Exercise aim: Gather up every line from the entries below that uses the word "pixels".

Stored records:
________

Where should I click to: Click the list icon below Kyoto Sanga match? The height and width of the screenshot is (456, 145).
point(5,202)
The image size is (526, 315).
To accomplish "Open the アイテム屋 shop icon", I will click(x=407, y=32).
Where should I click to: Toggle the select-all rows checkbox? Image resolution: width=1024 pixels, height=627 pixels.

________

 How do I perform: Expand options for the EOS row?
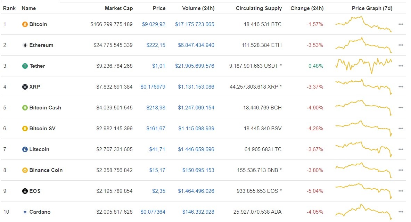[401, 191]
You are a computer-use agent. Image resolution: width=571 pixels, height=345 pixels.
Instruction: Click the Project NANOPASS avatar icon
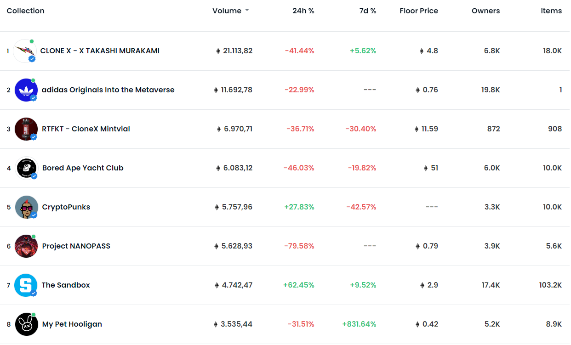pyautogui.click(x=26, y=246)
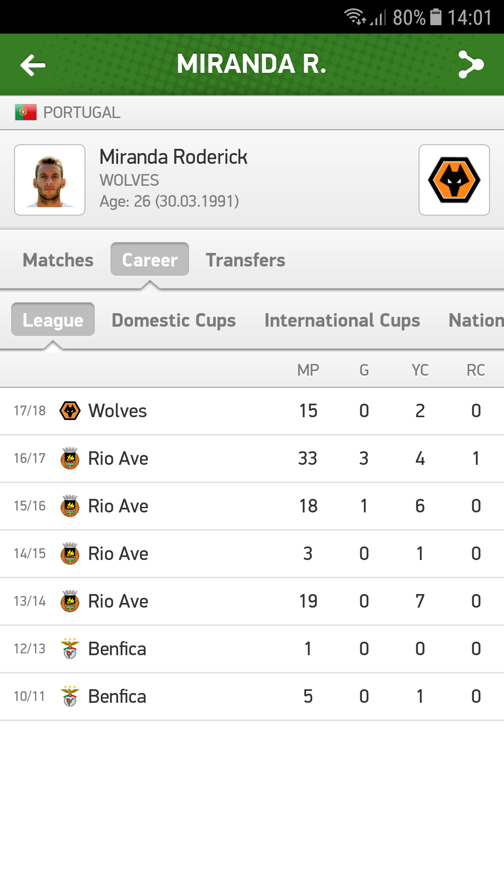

________

Response:
Where should I click to: Toggle the select-all rows checkbox? Image resolution: width=1024 pixels, height=627 pixels.
You are a computer-use agent. Image resolution: width=571 pixels, height=345 pixels.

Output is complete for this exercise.